The Unfortunate Irony of Fear-Based Decisions

The Japanese nuclear disaster and Penn State demonstrate of the high costs of fear-based decisions

I was a bit surprised to hear Tokyo Electric Power Co. recently announced the nuclear disaster resulting from the March 2011 tsunami could have been avoided.  What surprised me was not that the disaster could have been avoided (crises so often can), nor that this contradicted earlier statements by the company that the facility was prepared for such a disaster (differing, later statements are fairly common).

What struck me was the unfortunate irony of this announcement:  the company knew the facility needed improvements, but fear of the political, economic and legal repercussions of making improvements prevented them from getting it done.

Instead of dealing with the costs of safety improvements before the disaster, the utility is now faced with even greater political, economic and legal problems that will last for years—the very problems it was seeking to avoid by not updating the facility.  What’s worse, the cleanup of the nuclear disaster will take decades, and the full effects on humans and the environment have yet to fully seen and understood.

This announcement reminded me of the rationale Penn State used for not reporting concerns about Jerry Sandusky—bad publicity.  The sad irony here: the thing Penn State feared most was the very result of its decisions —bad publicity, in spades.  More concerning and tragic, Penn State’s decisions perpetuated a cycle of abuse leaving at least 10 victims in Jerry Sandusky’s wake.

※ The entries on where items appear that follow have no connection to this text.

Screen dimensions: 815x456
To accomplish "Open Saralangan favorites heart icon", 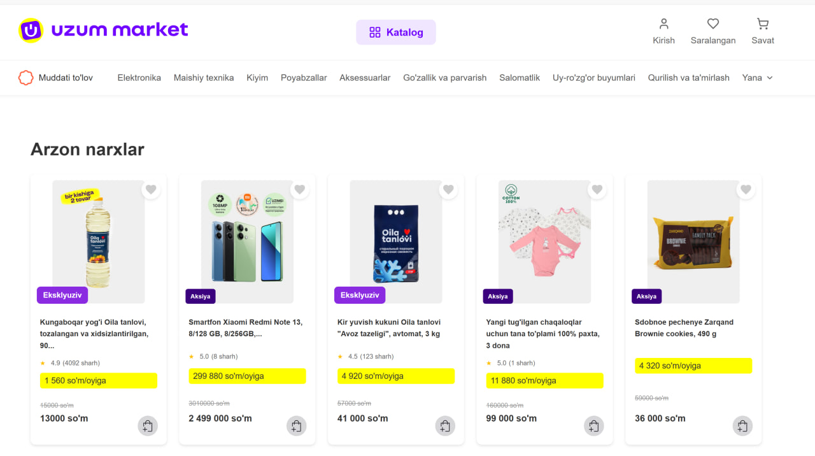I will click(712, 24).
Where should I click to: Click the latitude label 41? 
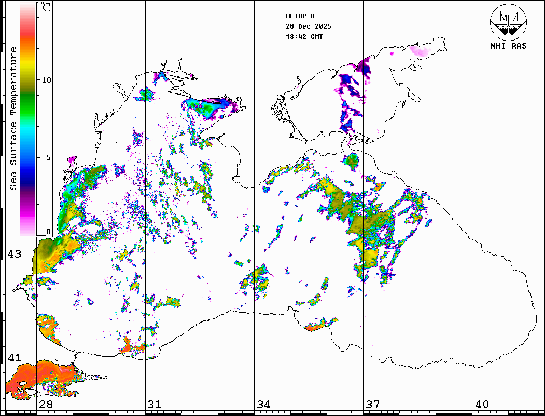tap(14, 358)
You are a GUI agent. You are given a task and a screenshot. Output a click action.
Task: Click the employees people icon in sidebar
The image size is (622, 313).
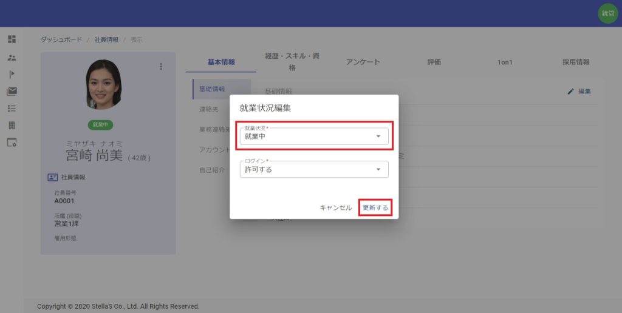point(12,58)
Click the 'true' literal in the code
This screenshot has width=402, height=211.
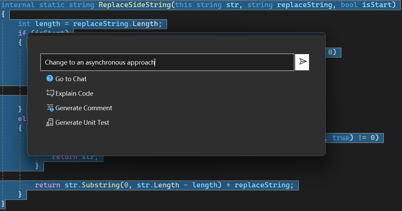pyautogui.click(x=340, y=138)
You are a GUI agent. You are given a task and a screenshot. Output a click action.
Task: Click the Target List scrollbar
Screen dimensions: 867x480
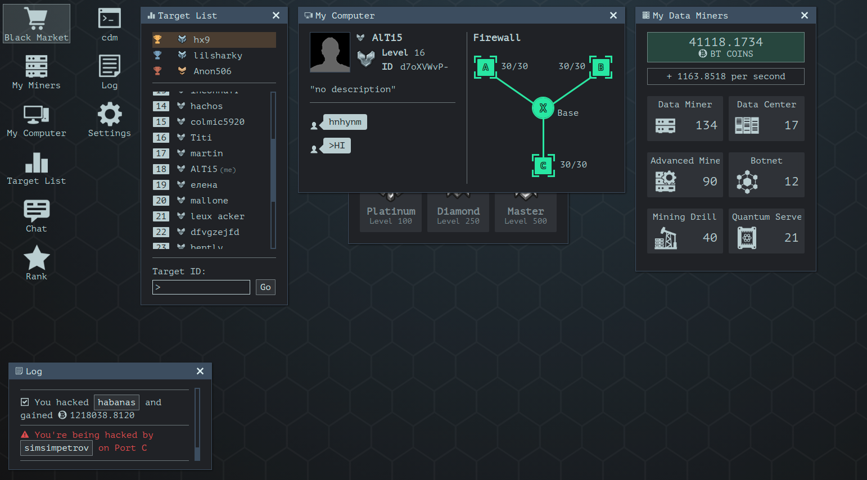(x=273, y=169)
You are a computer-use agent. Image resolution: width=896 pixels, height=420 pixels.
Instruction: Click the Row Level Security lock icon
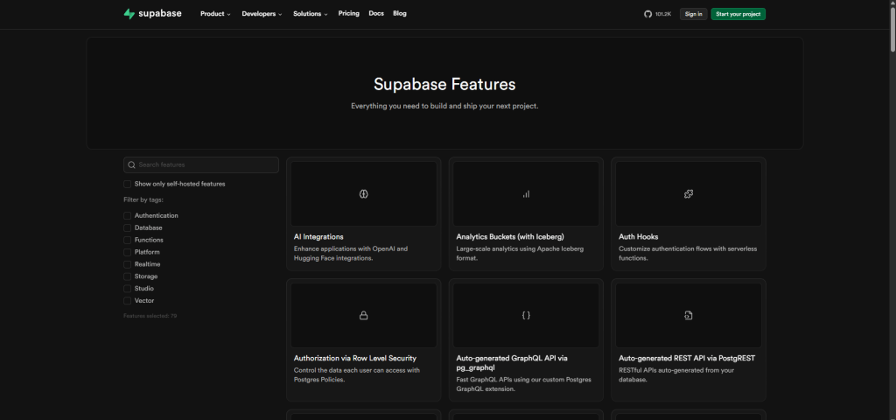pyautogui.click(x=363, y=315)
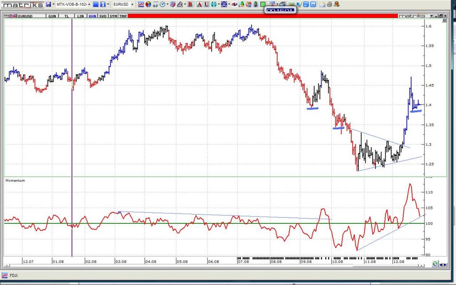Toggle the LIN scale button
This screenshot has height=285, width=456.
80,16
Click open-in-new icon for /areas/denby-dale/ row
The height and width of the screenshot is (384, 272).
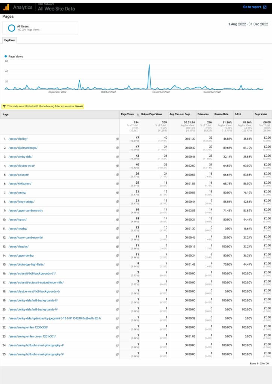[117, 157]
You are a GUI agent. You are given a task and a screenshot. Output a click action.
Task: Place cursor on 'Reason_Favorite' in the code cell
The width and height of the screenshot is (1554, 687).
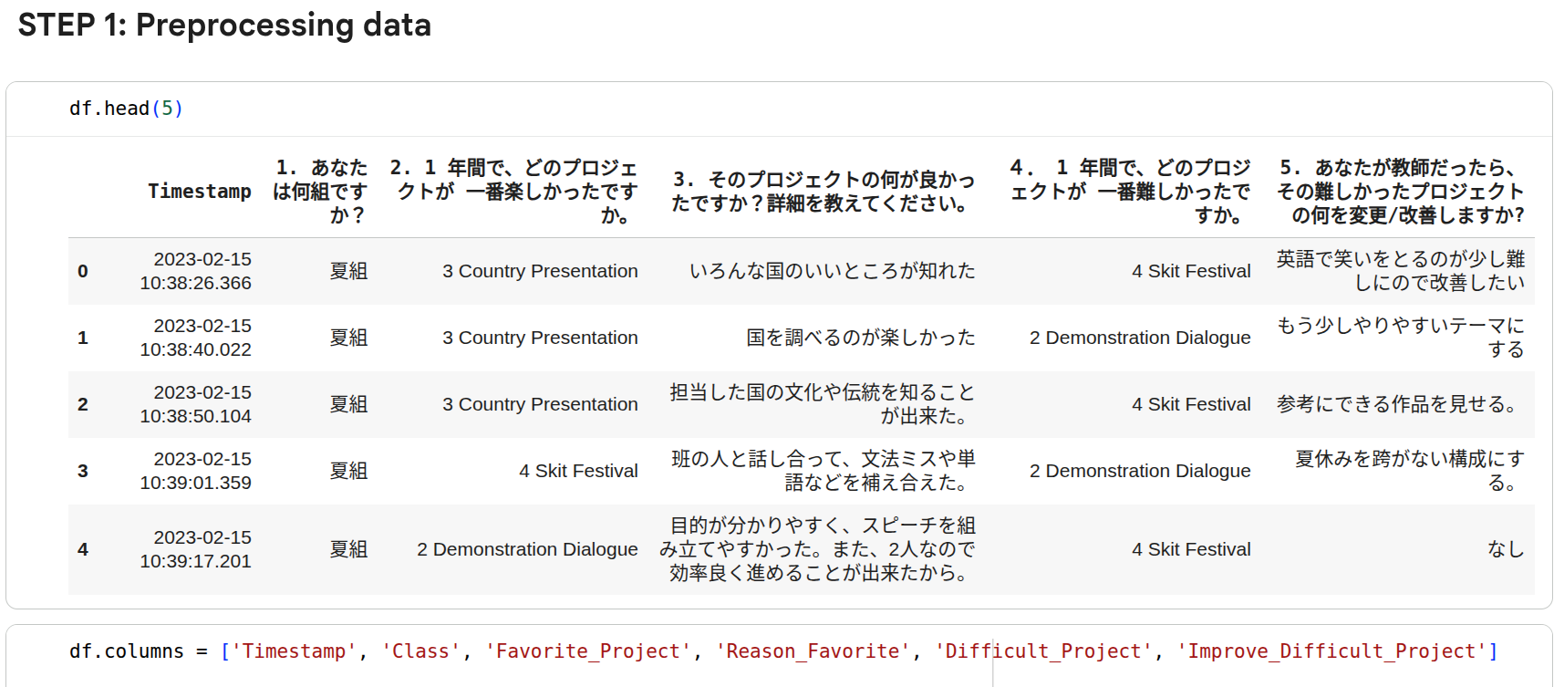[813, 651]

Organizations have a choice: deal with the problems and challenges of your organization now, or deal with them later.

Dealing now admittedly involves costs, strategy and planning.  It requires bold leadership that is willing to do what is ethical and in the long-term best interest of its stakeholders, even in face of head-in-the-sand types who ask, “Is this really necessary now?”  It requires strength in leaders to advocate for smart, safe choices today, and make the case for why now costs so much less than later.

The most important costs organizations must consider for later, however, are not those paid by the organization, but those to be paid by victims. The effect of radiation exposure to humans, ocean and atmosphere is still being fully assessed, but the impact is expected to last decades. The boys victimized by Jerry Sandusky, and their parents, and even their yet-to-be families, are all impacted by Penn State’s concern over bad publicity—and they will be for the rest of their lives.